Emmanouil Emmanouilidis (Εμμανουήλ Εμμανουηλίδης; 1867–1943) was an Ottoman Greek and Greek jurist and politician. He was a representative for the Committee of Union and Progress during the Second Constitutional Era. He served in the Chamber of Deputies from Izmir and was one of the deputies who criticized the press law of 1915.

== Biography ==
Emmanouilidis Efendi graduated from Istanbul Law School. He worked as a jurist in Izmir and Athens. He was a member of the Greek Elders' Council [Rum İhtiyar Kurulu] in Izmir several times. As the editor-in-chief of the Izmir Aktis magazine, he defended the use of Demotic Greek and earned the hostility of the conservatives who advocated the re-imposition of Katharevousa and the enactment of this language in the Greek parliament.
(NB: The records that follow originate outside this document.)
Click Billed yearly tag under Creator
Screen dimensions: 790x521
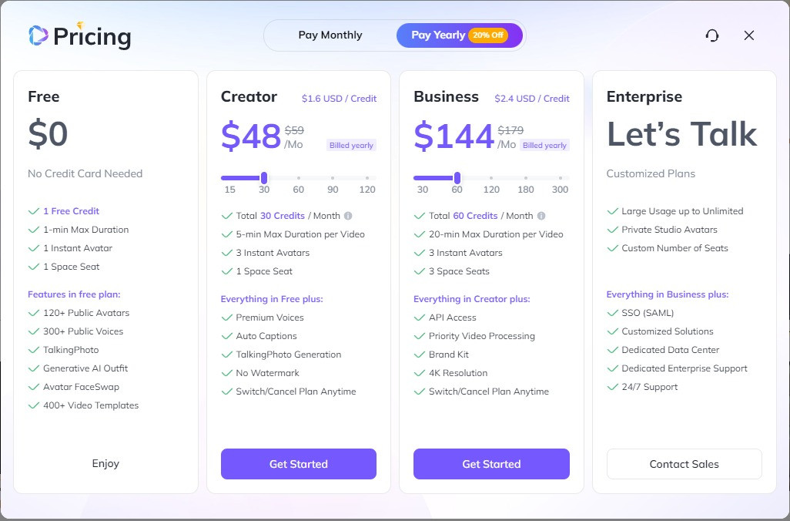click(x=351, y=145)
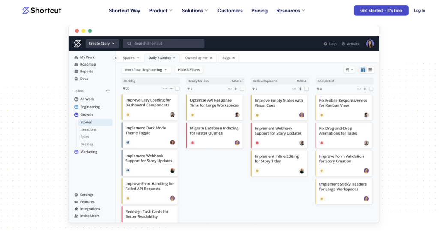Screen dimensions: 439x231
Task: Open the Create Story dropdown
Action: [x=102, y=43]
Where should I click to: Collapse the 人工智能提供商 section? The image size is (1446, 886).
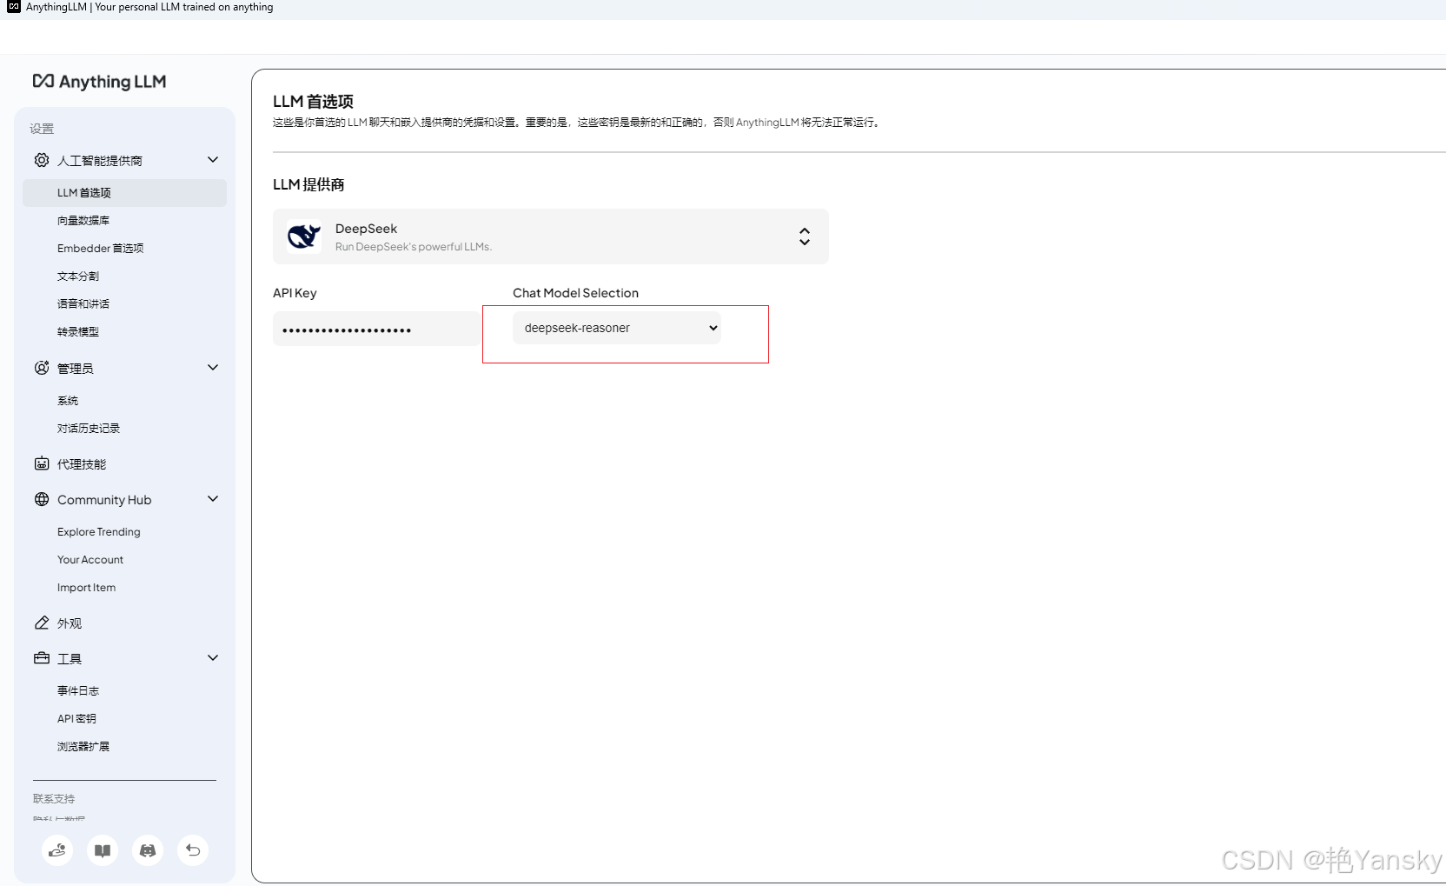pos(212,159)
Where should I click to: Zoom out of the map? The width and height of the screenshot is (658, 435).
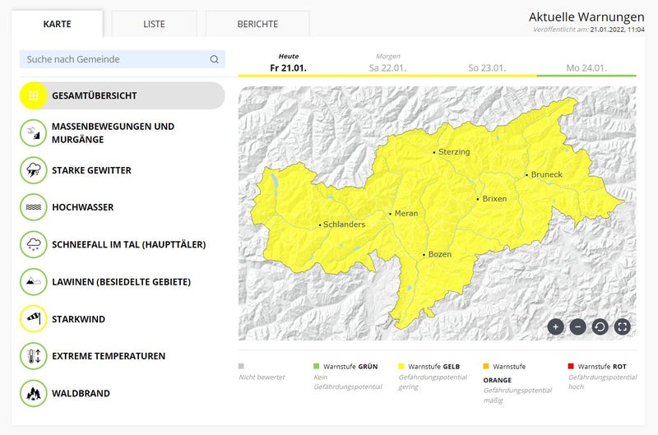[577, 326]
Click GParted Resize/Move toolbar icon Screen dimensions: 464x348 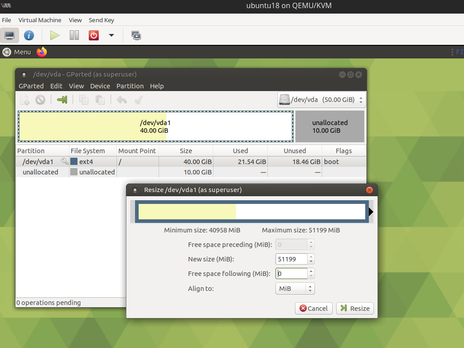pyautogui.click(x=62, y=100)
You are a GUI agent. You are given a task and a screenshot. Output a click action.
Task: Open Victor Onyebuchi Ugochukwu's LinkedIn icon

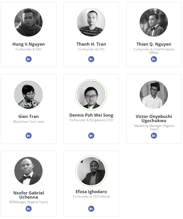(154, 136)
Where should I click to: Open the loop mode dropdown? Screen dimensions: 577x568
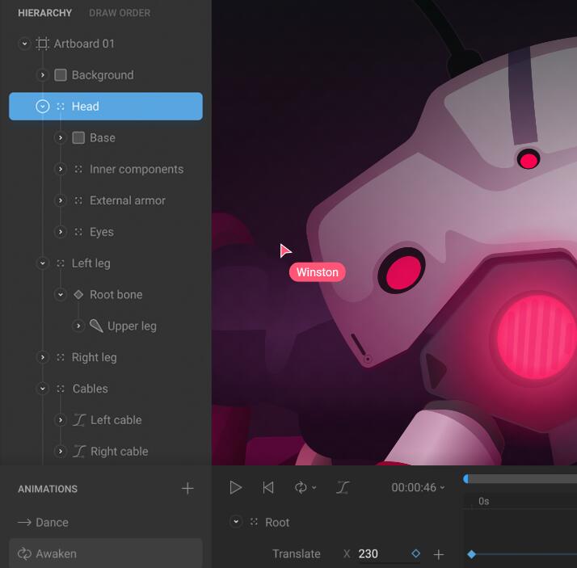point(305,487)
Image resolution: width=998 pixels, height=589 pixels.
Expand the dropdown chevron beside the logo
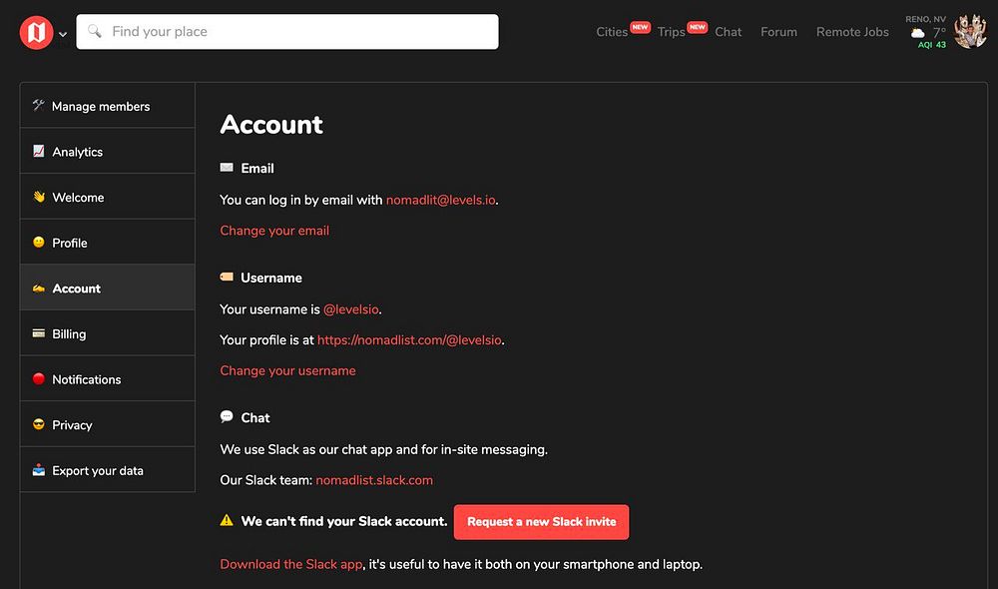[63, 34]
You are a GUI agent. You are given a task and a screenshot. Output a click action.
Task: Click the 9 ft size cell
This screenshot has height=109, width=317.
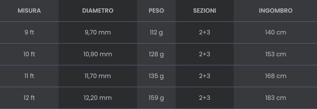tap(29, 32)
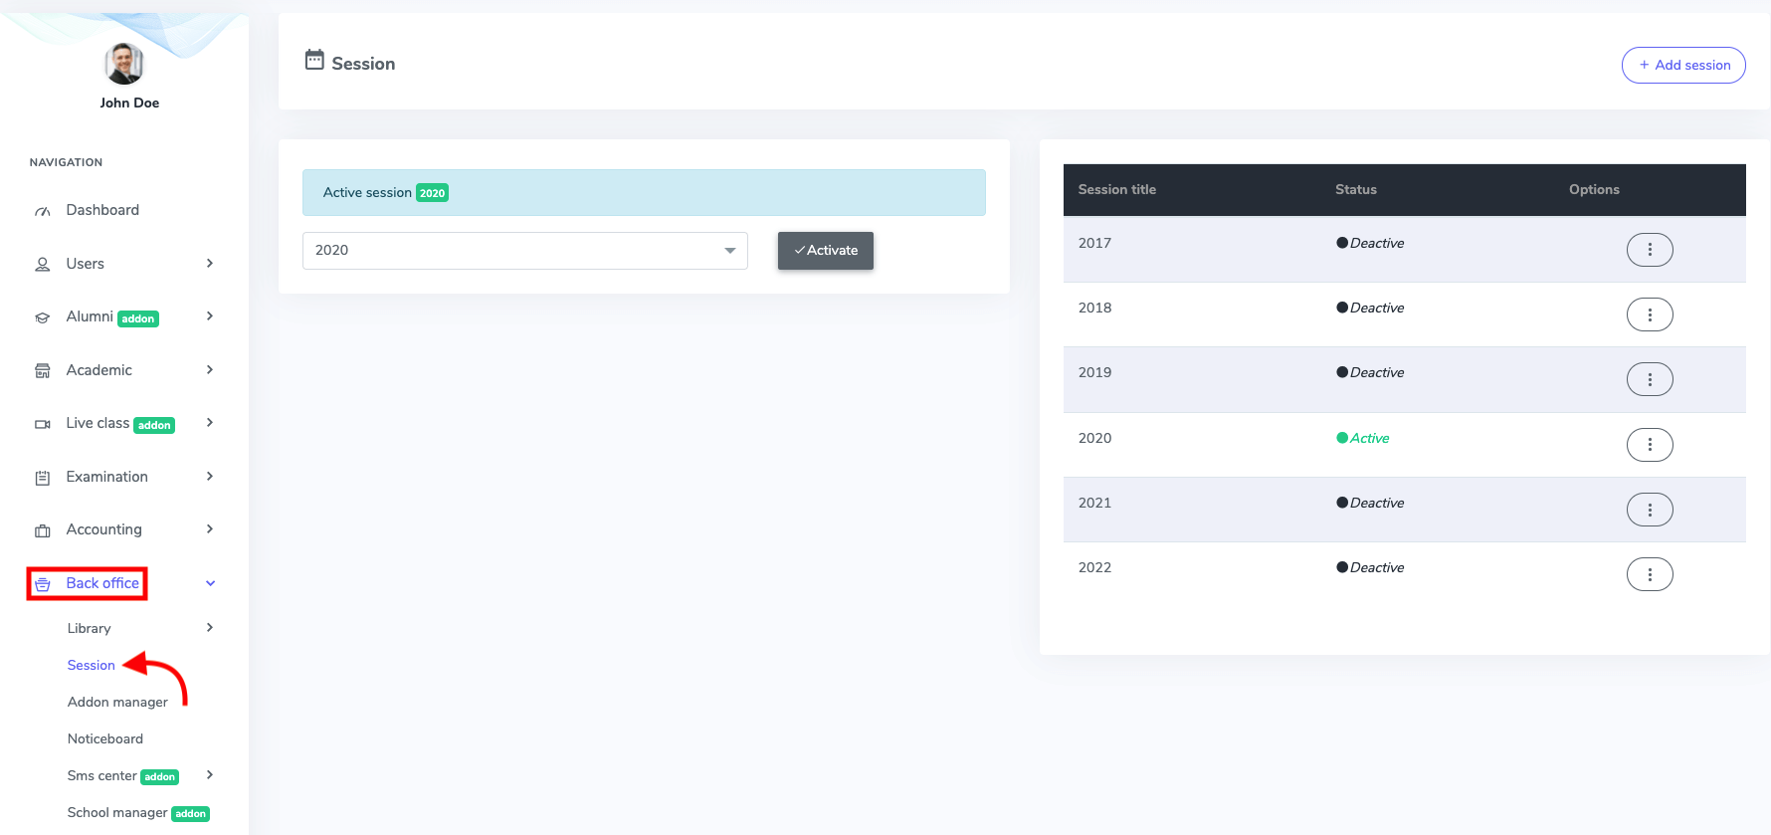The height and width of the screenshot is (835, 1771).
Task: Click John Doe's profile avatar
Action: [x=124, y=65]
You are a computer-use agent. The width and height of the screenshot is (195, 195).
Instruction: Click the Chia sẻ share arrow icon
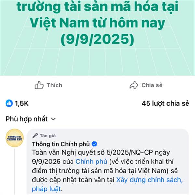(134, 85)
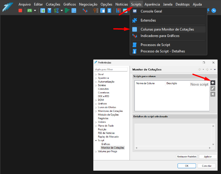The height and width of the screenshot is (174, 221).
Task: Collapse the Script tree node
Action: [96, 140]
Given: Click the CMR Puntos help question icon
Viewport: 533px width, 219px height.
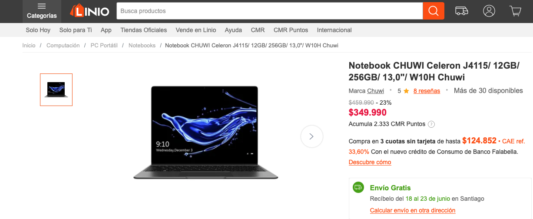Looking at the screenshot, I should [431, 124].
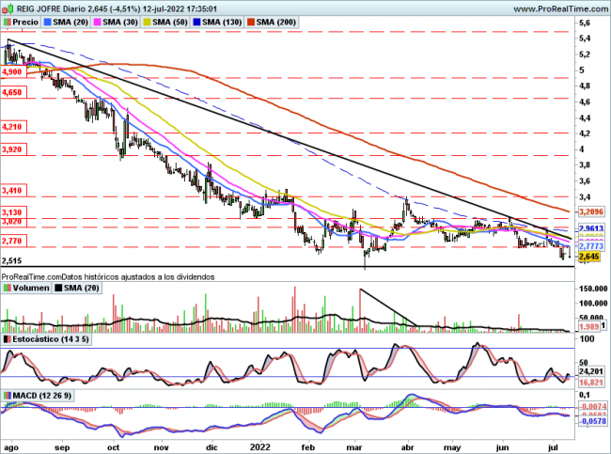Select the 4,900 horizontal level label
Screen dimensions: 611x454
click(13, 71)
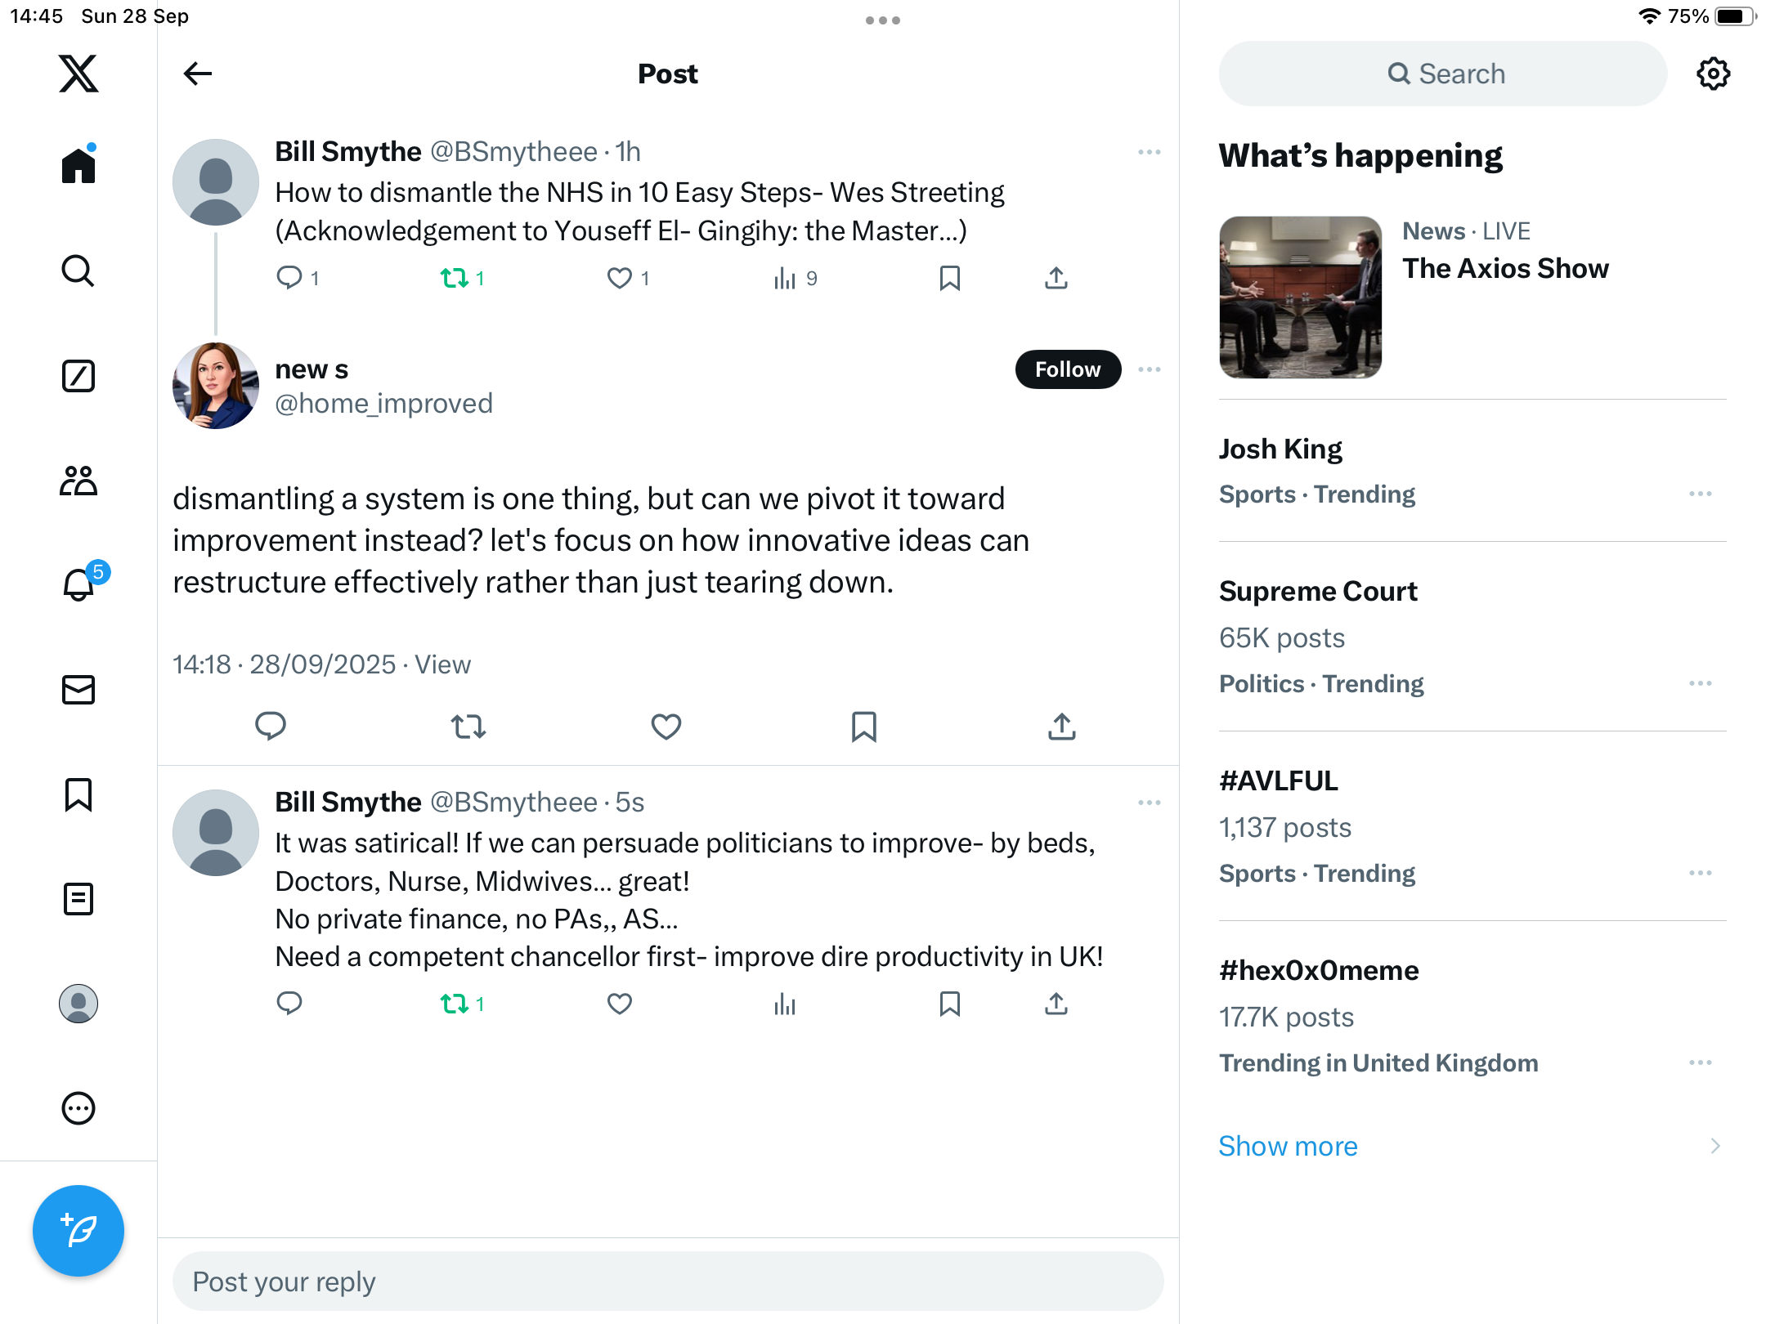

When Aristidi Pasha was appointed as a member of the Senate on 31 January 1911, Emmanouilidis was elected as a deputy of İzmir. In the 1912 elections, he was reelected as a deputy of İzmir and in the 1914 elections, he was elected as a representative of Aydın.

After the Greco-Turkish War, he had to move to Athens and in the 1923 parliamentary elections, he was elected as the full-fledged representative of Athens-Piraeus. He served as the vice-president of the Greek Parliament from 6 November 1927 to 9 July 1928. He became a member of parliament for Eleftherios Venizelos' Liberal Party and served as Minister of Health in the 1928, June 1929 and December 1929 Venizelos governments.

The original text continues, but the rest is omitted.